---------- Task input ----------

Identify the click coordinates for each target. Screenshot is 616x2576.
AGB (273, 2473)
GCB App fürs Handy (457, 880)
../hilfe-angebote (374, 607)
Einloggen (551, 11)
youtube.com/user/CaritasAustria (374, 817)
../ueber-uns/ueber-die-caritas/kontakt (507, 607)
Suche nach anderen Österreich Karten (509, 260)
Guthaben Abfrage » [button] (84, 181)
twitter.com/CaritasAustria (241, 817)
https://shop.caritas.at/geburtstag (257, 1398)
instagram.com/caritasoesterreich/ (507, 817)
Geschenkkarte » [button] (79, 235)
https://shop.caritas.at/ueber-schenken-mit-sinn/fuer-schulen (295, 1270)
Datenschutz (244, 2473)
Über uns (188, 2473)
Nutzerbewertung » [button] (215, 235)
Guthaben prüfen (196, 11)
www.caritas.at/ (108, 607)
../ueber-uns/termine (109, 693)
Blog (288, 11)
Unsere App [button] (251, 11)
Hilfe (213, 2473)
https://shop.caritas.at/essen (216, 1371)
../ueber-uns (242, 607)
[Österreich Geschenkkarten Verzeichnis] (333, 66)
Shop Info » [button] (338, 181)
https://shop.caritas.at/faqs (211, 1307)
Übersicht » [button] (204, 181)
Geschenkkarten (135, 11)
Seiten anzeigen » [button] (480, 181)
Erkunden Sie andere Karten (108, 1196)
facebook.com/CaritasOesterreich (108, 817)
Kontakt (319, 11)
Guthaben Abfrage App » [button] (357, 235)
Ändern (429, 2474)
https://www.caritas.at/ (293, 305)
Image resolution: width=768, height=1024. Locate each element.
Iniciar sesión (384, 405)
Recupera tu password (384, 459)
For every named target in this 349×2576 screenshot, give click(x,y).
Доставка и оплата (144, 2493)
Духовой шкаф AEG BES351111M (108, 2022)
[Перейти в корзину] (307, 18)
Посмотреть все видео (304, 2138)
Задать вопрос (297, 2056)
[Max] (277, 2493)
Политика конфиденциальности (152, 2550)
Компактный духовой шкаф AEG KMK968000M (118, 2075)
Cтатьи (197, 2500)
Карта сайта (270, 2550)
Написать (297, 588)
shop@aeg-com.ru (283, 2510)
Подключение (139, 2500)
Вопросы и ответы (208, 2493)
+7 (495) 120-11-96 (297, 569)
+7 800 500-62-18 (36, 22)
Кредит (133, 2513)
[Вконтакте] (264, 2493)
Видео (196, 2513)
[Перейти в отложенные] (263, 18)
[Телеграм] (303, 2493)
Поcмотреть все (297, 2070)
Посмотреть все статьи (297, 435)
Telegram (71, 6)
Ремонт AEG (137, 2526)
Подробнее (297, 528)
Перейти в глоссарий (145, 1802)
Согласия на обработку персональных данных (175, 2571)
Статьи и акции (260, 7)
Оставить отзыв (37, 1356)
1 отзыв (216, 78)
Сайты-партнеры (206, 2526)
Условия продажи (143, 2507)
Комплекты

----------

■ Exercise directions: Only the lines above from the line with "[button] (338, 181)" to the line with "shop@aeg-com.ru (283, 2510)", those two lines included, should be reproduced exactly.

■ Final answer:
Shop Info » [button] (338, 181)
https://shop.caritas.at/faqs (211, 1307)
Übersicht » [button] (204, 181)
Geschenkkarten (135, 11)
Seiten anzeigen » [button] (480, 181)
Erkunden Sie andere Karten (108, 1196)
facebook.com/CaritasOesterreich (108, 817)
Kontakt (319, 11)
Guthaben Abfrage App » [button] (357, 235)
Ändern (429, 2474)
https://www.caritas.at/ (293, 305)
Image resolution: width=768, height=1024. Locate each element.
Iniciar sesión (384, 405)
Recupera tu password (384, 459)
For every named target in this 349×2576 screenshot, give click(x,y).
Доставка и оплата (144, 2493)
Духовой шкаф AEG BES351111M (108, 2022)
[Перейти в корзину] (307, 18)
Посмотреть все видео (304, 2138)
Задать вопрос (297, 2056)
[Max] (277, 2493)
Политика конфиденциальности (152, 2550)
Компактный духовой шкаф AEG KMK968000M (118, 2075)
Cтатьи (197, 2500)
Карта сайта (270, 2550)
Написать (297, 588)
shop@aeg-com.ru (283, 2510)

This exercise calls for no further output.